*DOCUMENT PASSAGE*
How can we develop efficient ways to reclaim contaminated lands? Ecological Solutions and Evidence Editor-in-Chief, Marc Cadotte shares his recent work with Jia et al.,published in Journal of Applied Ecology.
A version of this post is available in Chinese here.
According to the IPBES report on land degradation, the degradation of productive lands and intact habitats is a major threat to sustainability, biodiversity and ecosystem functioning globally, which reduces the resiliency of ecological and economic systems. In many emerging economy countries, environmentally harmful practices that result in contamination render lands and habitats seriously degraded. In many circumstances, the restoration of contaminated habitats to original conditions is not an option because the capacity for these habitats to harbor intact native ecosystems is greatly compromised. In these cases, we need management options that allow us to reclaim contaminated and degraded lands , and preferably ones that increase biodiversity and ecosystem function.
While the ecological literature on the linkages between biodiversity and ecosystem function is vast and rich, the application of this field of research to reclaiming contaminated lands has been strangely depauperate, and so there’s little guidance on whether we should be planting diverse plant assemblages on contaminated lands, or if we ought to simply plant the most productive species or those that provide efficient phyto-removal of contaminants. This question is of fundamental importance to places like China, where rapid development and industrialization through the 1970s-1990s resulted in severe contamination of lands near mining and mineral processing facilities, and now with China’s commitment to improving its environmental health, biodiversity research has the ability to impact policy and management at a national scale.

*REQUIRED ACTION 1*
Do the following statements agree with the post on reclaiming contaminated lands? For each, answer yes or no and quote the deciding words. (a) Restoring contaminated habitats to their original conditions is always possible. (b) Severe land contamination in China followed rapid development and industrialization from the 1970s to the 1990s. (c) The work with Jia et al. appeared in Ecological Solutions and Evidence.
*REQUIRED ACTION 2*
According to the IPBES report cited in the post on reclaiming contaminated lands, the degradation of productive lands and intact habitats is a major threat to what? List every item.

*LISTED ENTRIES*
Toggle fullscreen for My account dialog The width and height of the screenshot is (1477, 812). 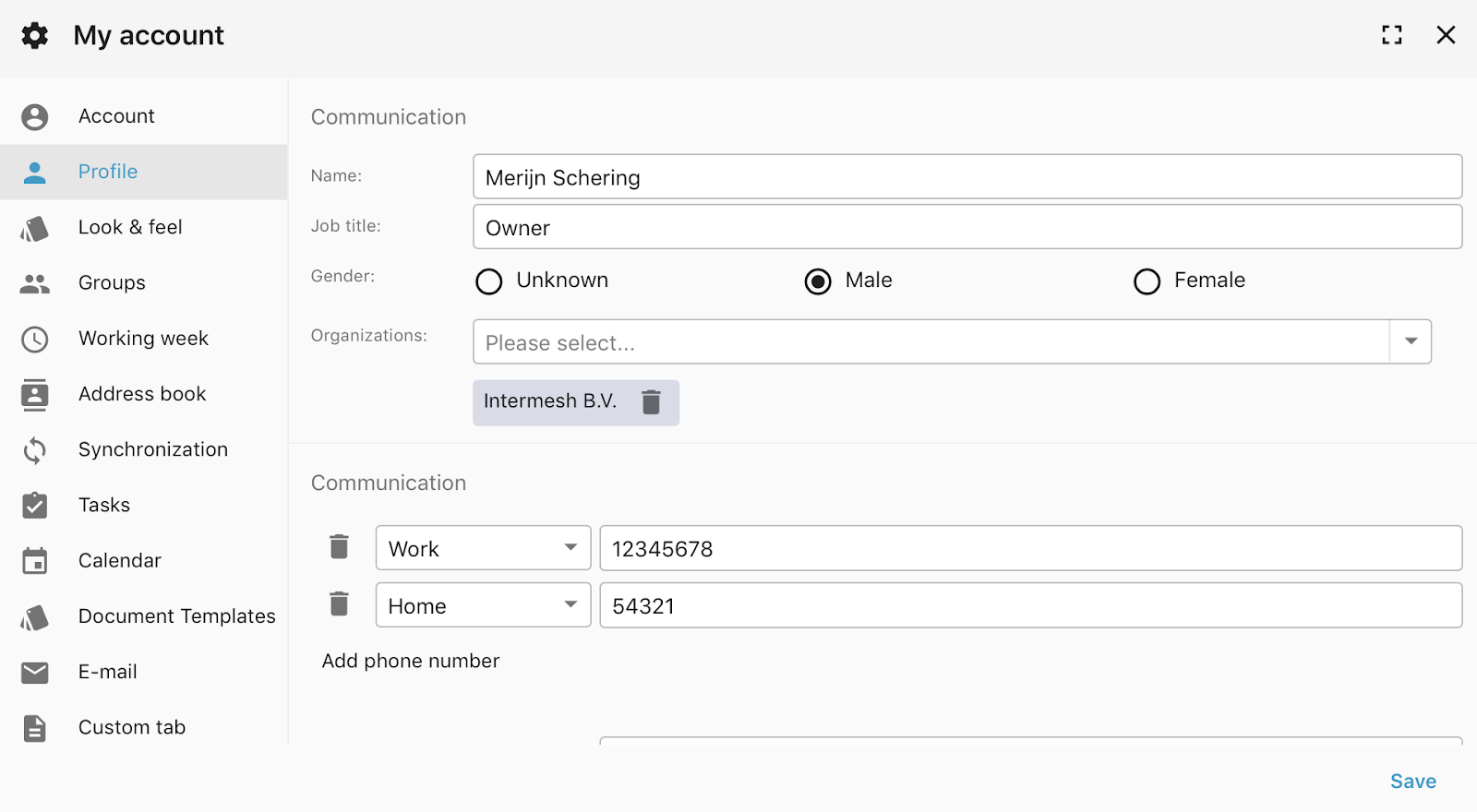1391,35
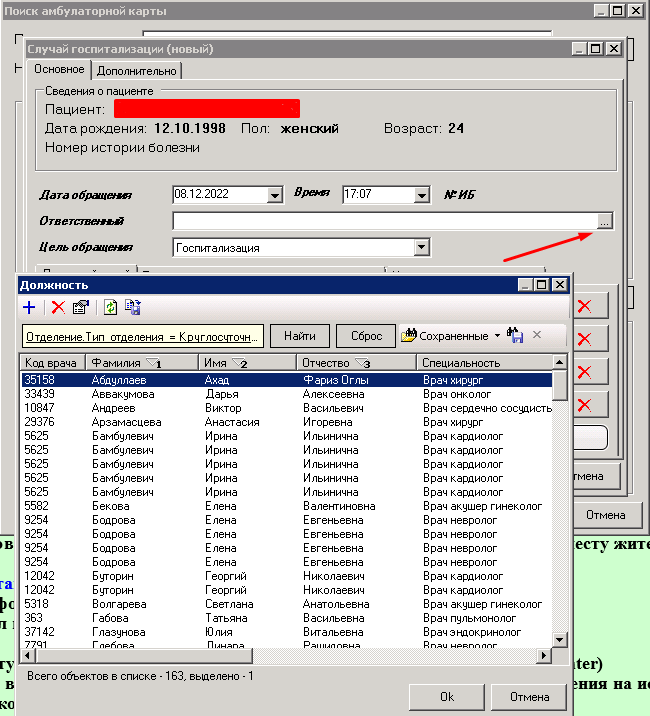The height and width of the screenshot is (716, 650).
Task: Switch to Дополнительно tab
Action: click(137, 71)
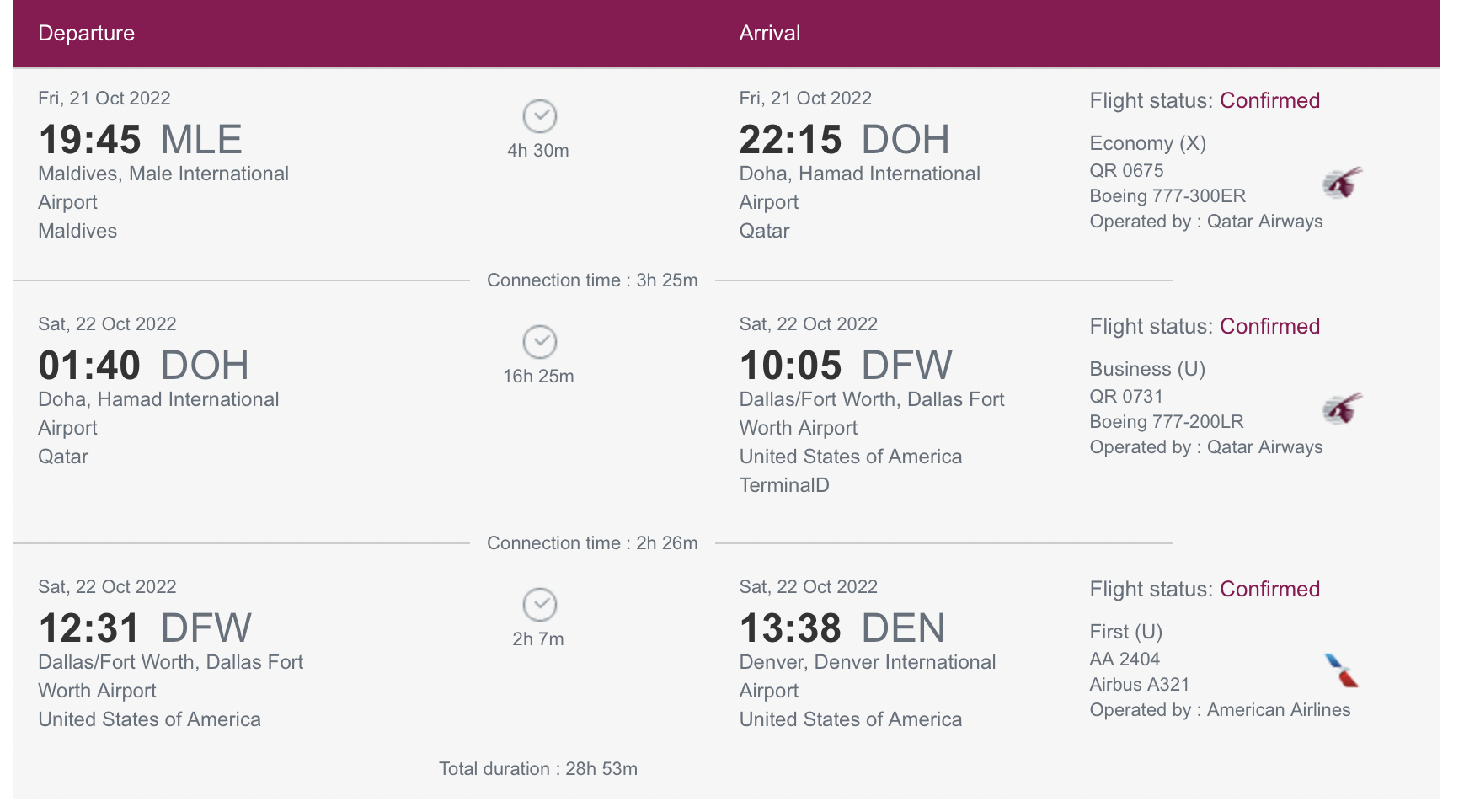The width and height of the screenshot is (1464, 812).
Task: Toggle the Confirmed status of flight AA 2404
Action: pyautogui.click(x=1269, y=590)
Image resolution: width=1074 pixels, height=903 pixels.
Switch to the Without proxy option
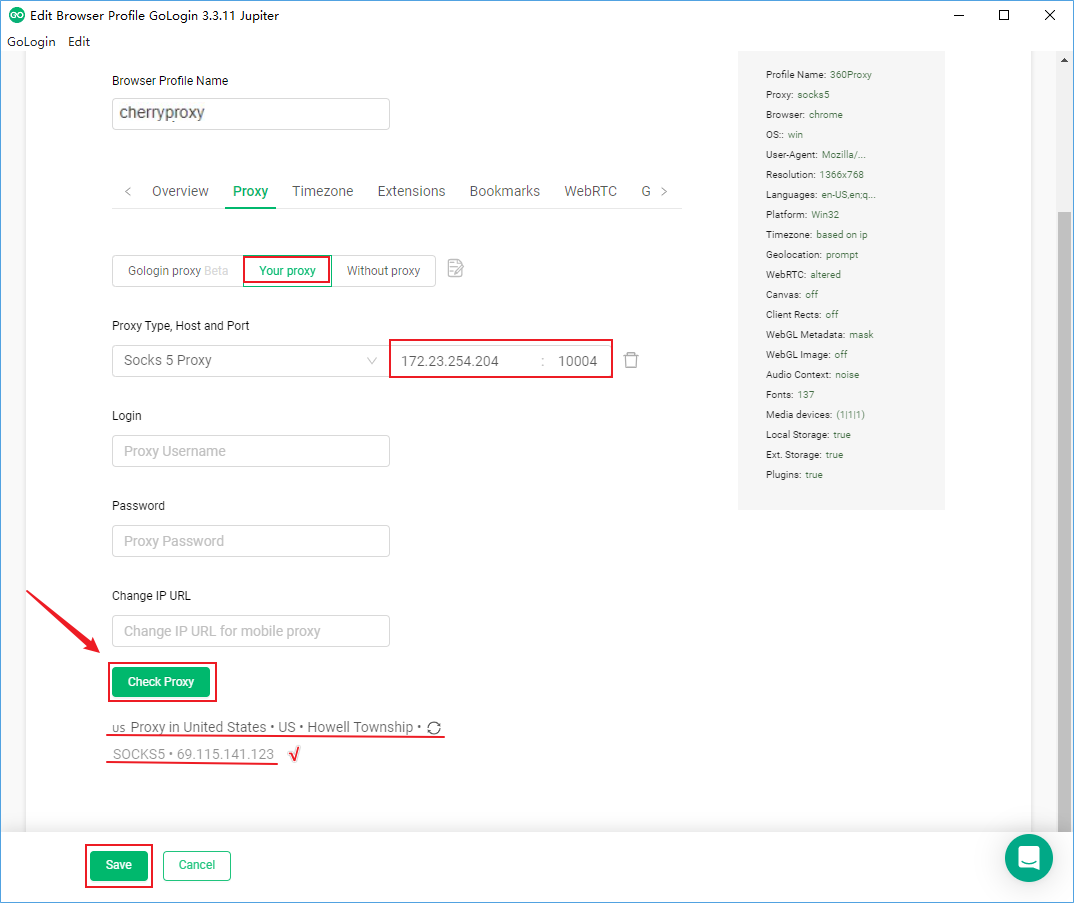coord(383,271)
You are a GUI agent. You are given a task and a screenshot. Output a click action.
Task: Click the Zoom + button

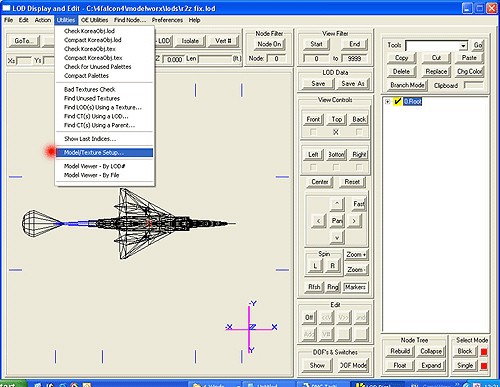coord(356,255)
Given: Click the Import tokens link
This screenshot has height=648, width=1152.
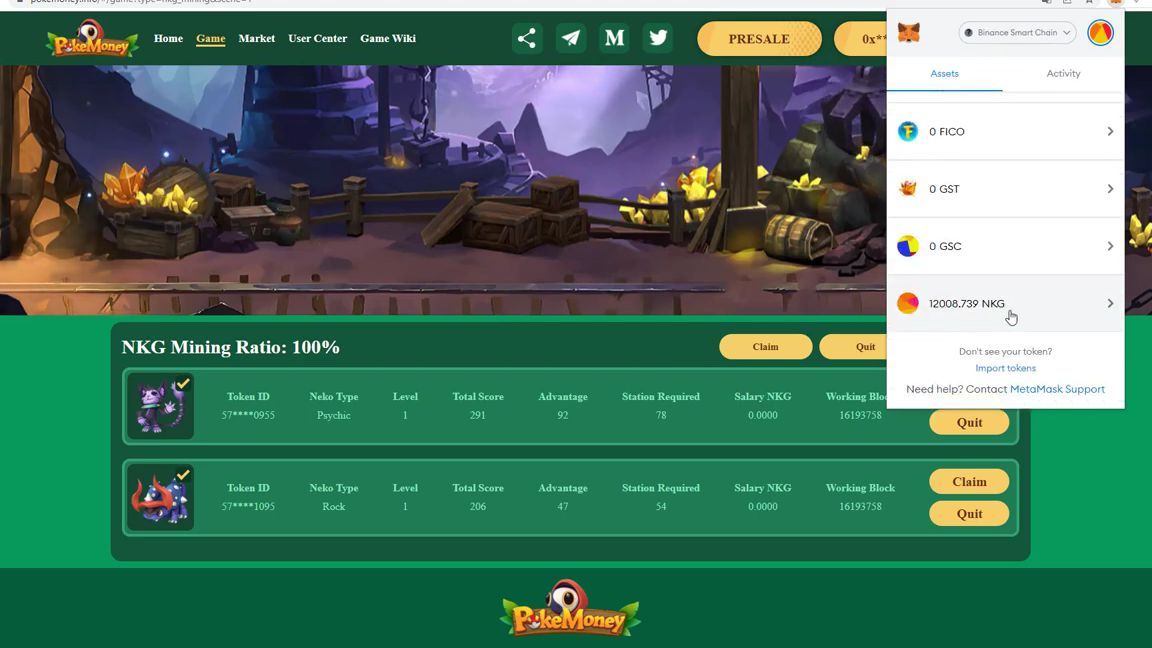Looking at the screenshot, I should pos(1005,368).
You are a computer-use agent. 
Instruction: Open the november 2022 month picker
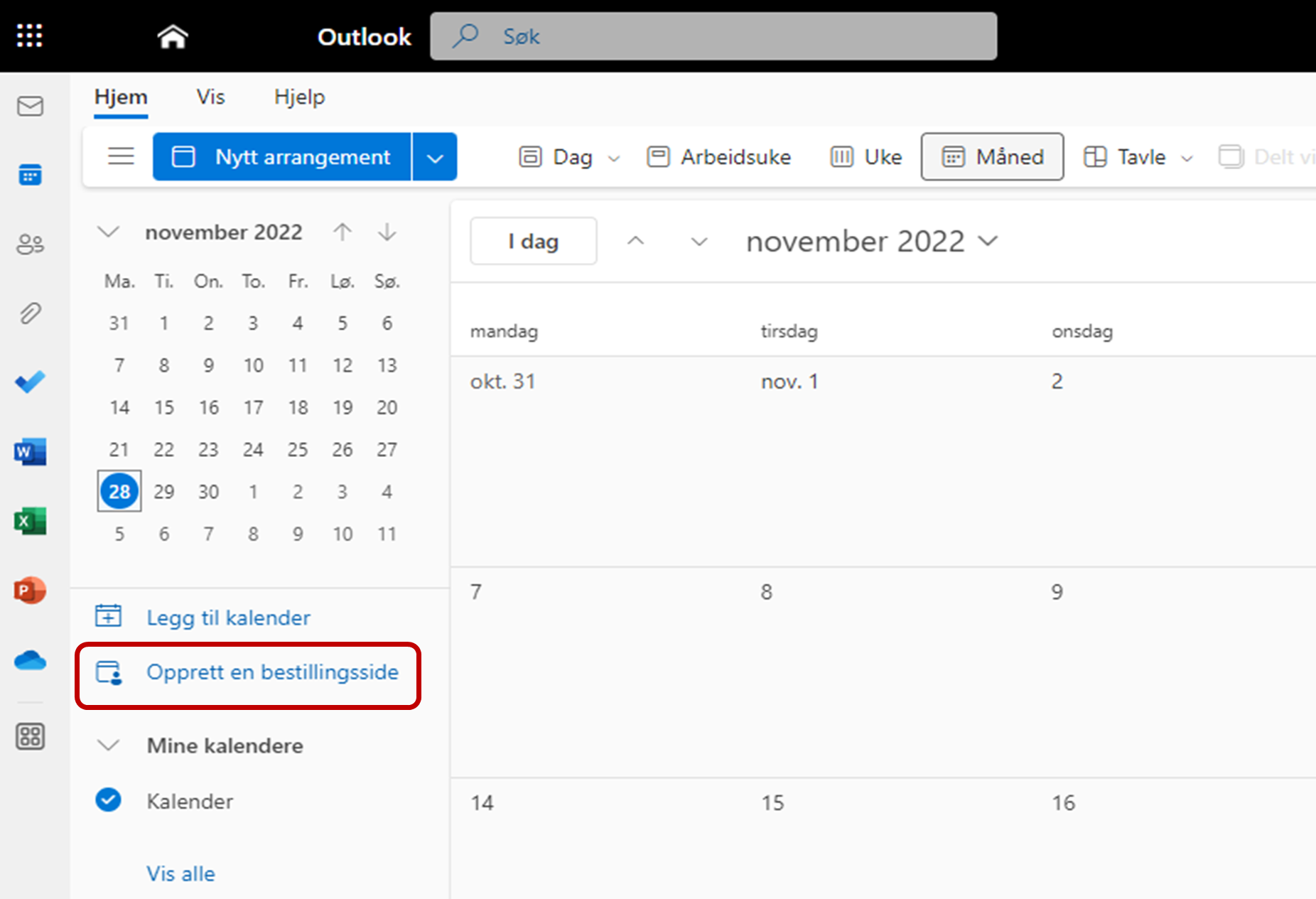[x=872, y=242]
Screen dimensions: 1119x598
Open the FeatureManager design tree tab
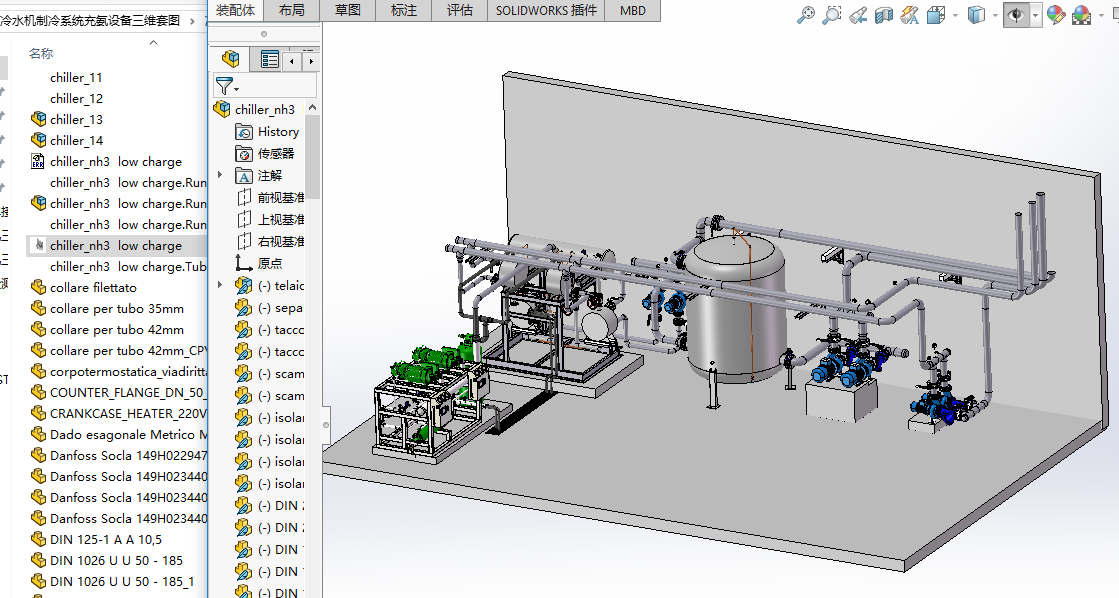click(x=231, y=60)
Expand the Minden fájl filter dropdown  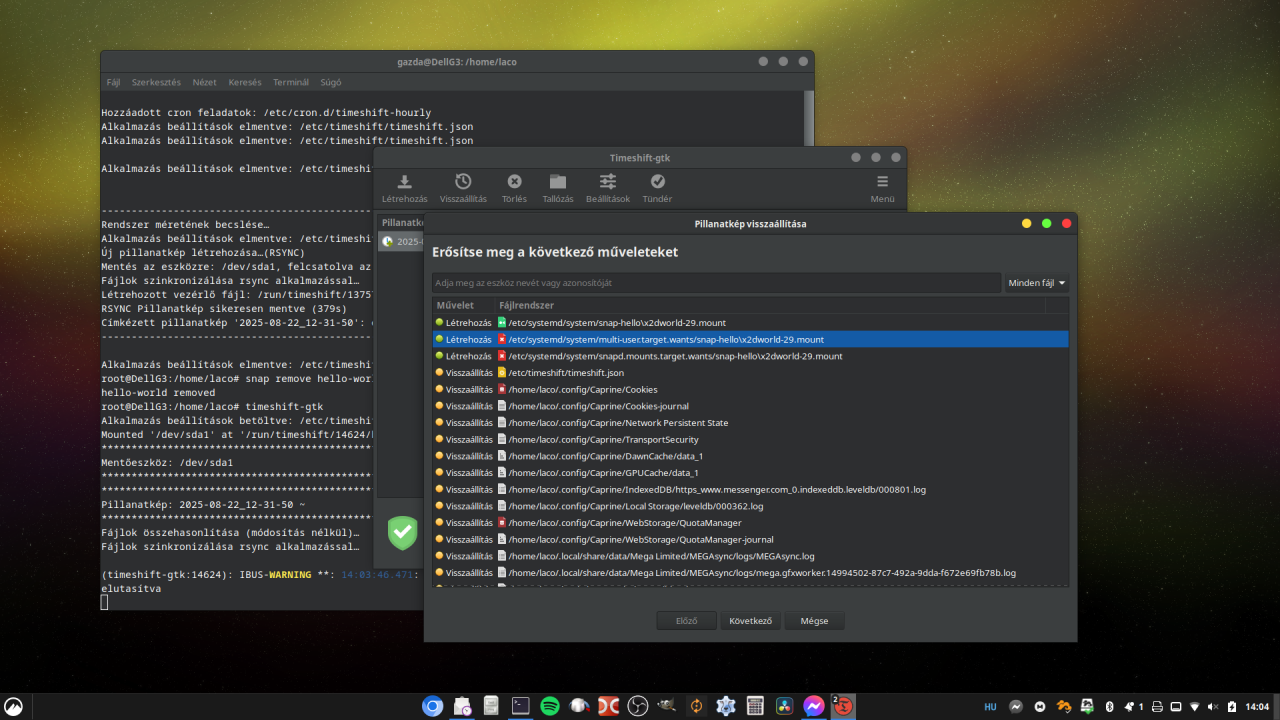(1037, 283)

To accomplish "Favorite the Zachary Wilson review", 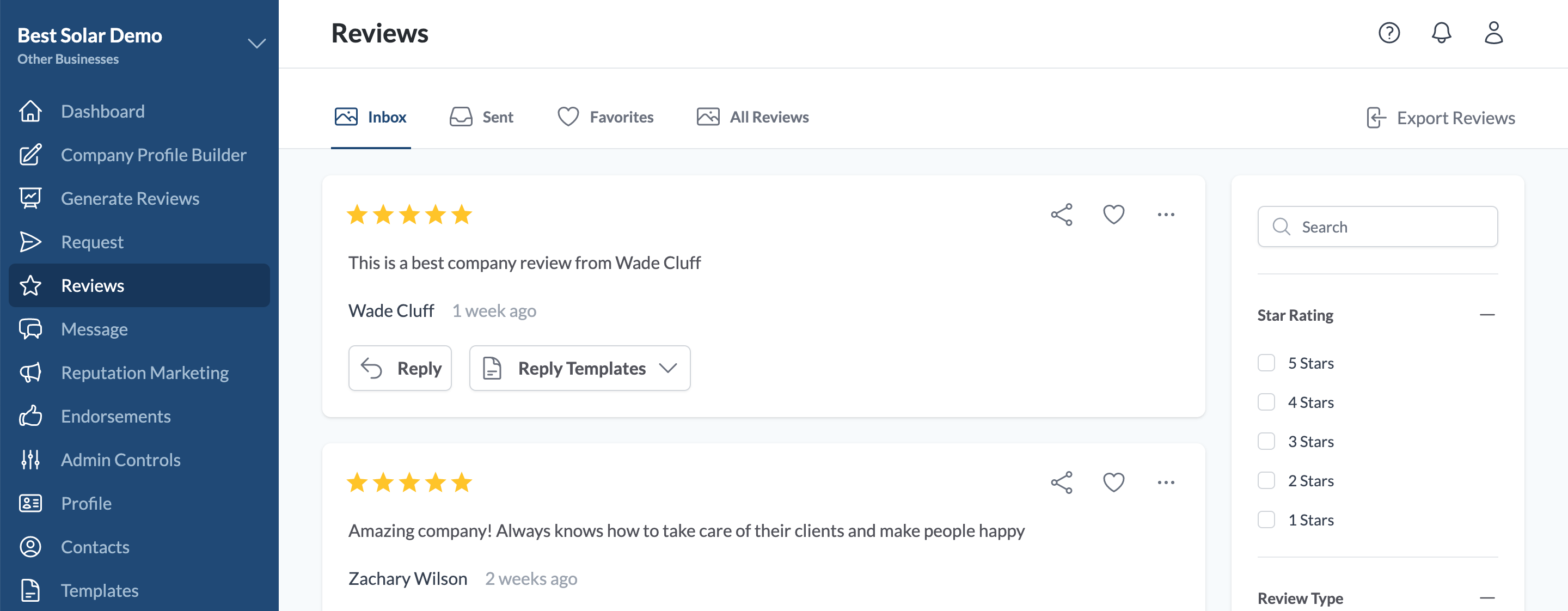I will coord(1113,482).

*TASK SOLUTION 1*
(a) No: "In many circumstances, the restoration of contaminated habitats to original conditions is not an option"
(b) Yes: "rapid development and industrialization through the 1970s-1990s resulted in severe contamination of lands near mining and mineral processing facilities"
(c) No: "published in Journal of Applied Ecology"

*TASK SOLUTION 2*
Sustainability, biodiversity, and ecosystem functioning